Dans l'étude de l'OFDT de 1999, plus de 40 % des jeunes disent ne pas expérimenter de produits psychoactifs parce que c'est interdit. Personnellement, je ne l'ai pas fait - mais j'avais sans doute d'autres règles de transgression. On ne peut reprocher aux jeunes d'être irresponsables si nous ne posons pas nous-mêmes nos propres limites. On doit être exemplaire à l'égard de soi-même comme avec les autres.
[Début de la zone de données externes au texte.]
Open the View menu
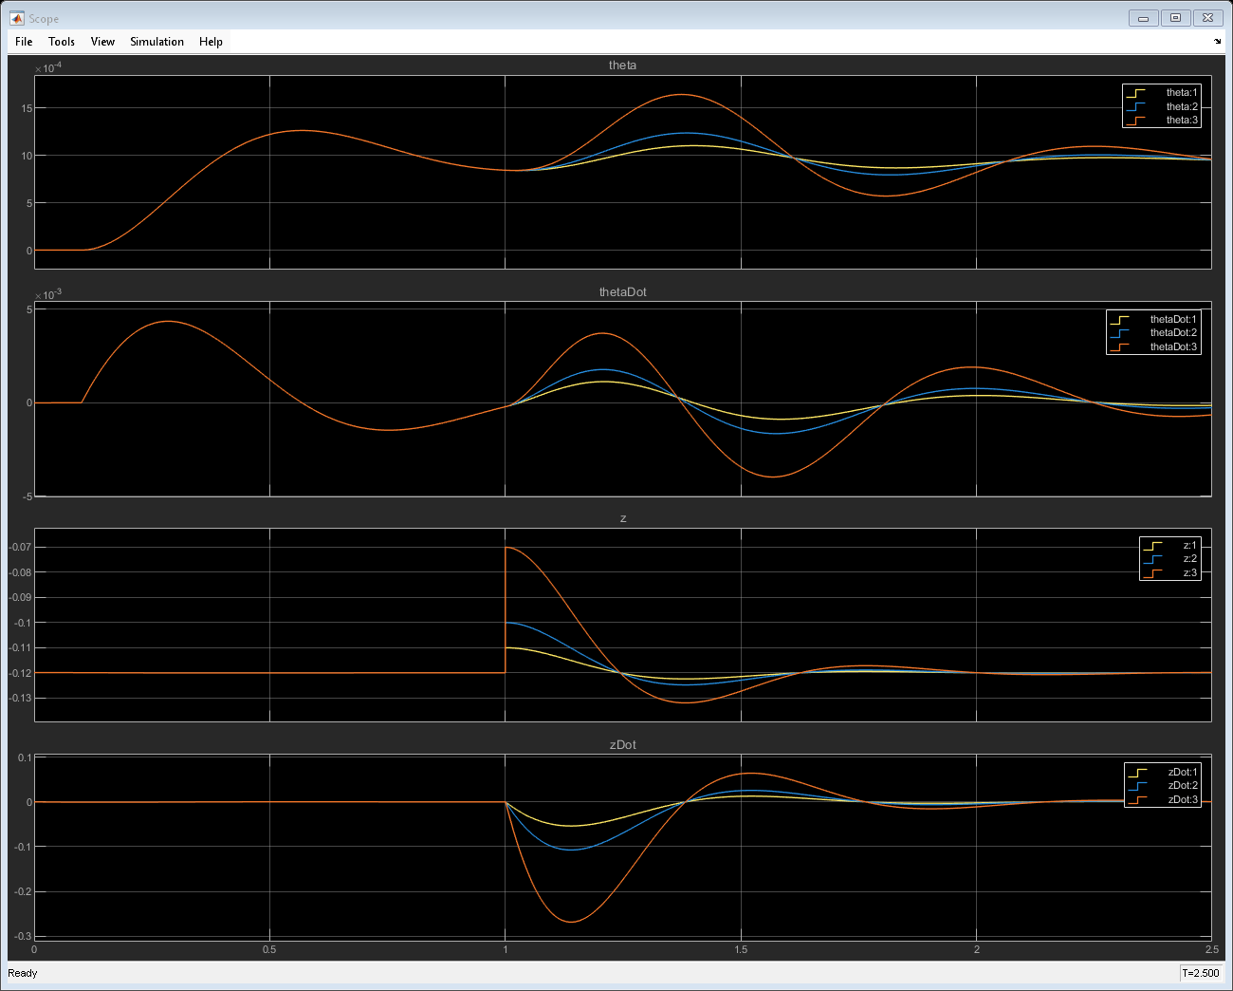pyautogui.click(x=102, y=42)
Se vanter d'avoir consommé des produits psychoactifs n'est pas la chose la plus intelligente que font certains. Ne demandez pas ensuite à des jeunes de ne pas le faire ! Nous sommes tous acteurs de la prévention de produits psychoactifs ou du mal-être des jeunes, de la petite enfance à l'enseignement supérieur en passant par l'école.
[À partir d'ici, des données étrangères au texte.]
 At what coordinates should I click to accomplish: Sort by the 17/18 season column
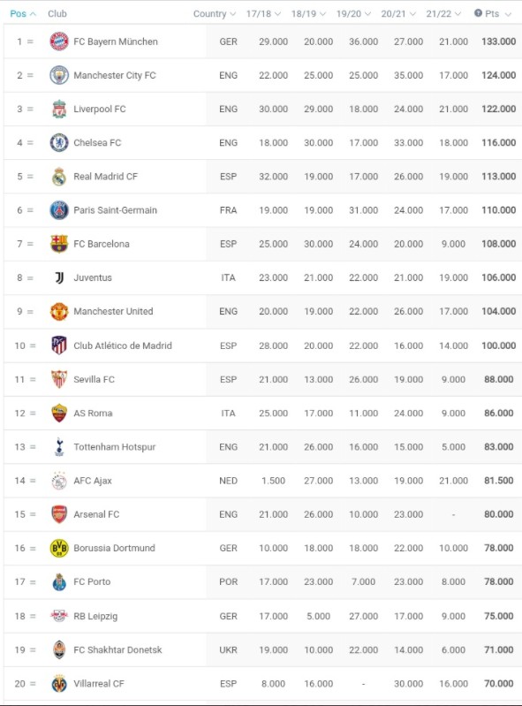(x=263, y=14)
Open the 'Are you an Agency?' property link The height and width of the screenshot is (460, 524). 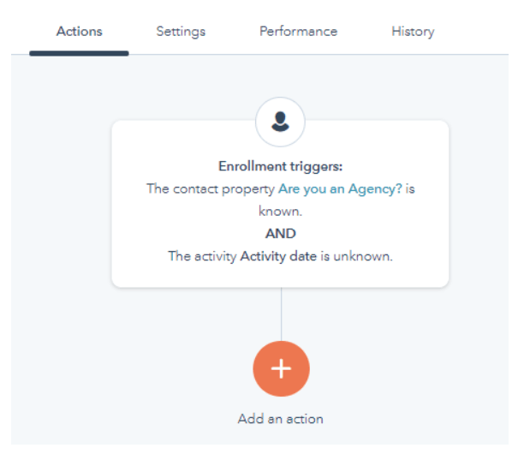coord(340,188)
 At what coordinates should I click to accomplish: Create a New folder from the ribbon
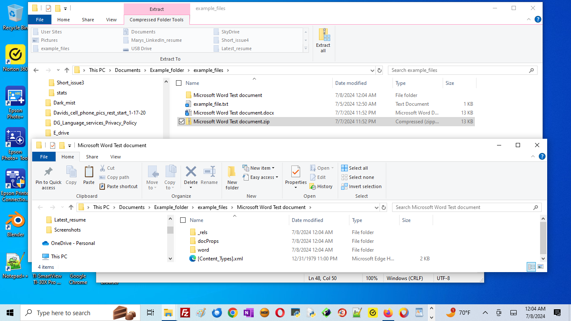[x=232, y=178]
On montre souvent les quartiers de Seine Saint-Denis sous un certain visage qui ne reflète pas ce département. A Stains, le 31 décembre, j'ai rencontré des jeunes en situation d'échec scolaire, sans emploi, qui allaient faire de la prévention en matière de consommation de produits stupéfiants. Ces jeunes de 18-19 ans, qui sont aujourd'hui en mission de service civique non rémunérée, se rendaient dans les établissements scolaires faire de la prévention et s'occuper d'enfants exclus de l'école pour éviter qu'ils ne se retrouvent sans aucun accompagnement.
Je veux rendre hommage à ces jeunes à qui on n'a donné aucune chance mais qui, grâce à un cadre stable, à Stains, dans un quartier difficile, font de la prévention. C'est sur ce modèle que j'aimerais que les adultes prennent exemple !
M. François Pillet, coprésident pour le Sénat . - Vous avez évoqué le Berry. Je vous rassure : la grande majorité de la population berrichonne continue à se doper à la tendresse et à l'herbe des prés !
Mme la ministre . - Je suis favorable à la proposition de Jean-Robert Pitte, qui a contribué à classer la gastronomie française au patrimoine mondial de l'UNESCO et qui a suggéré une initiation à l'oenologie plutôt qu'à des alcools très forts venus de certaines contrées où il fait froid ! C'est par la pédagogie que l'on apprend les choses !
M. François Pillet, coprésident pour le Sénat . - Merci.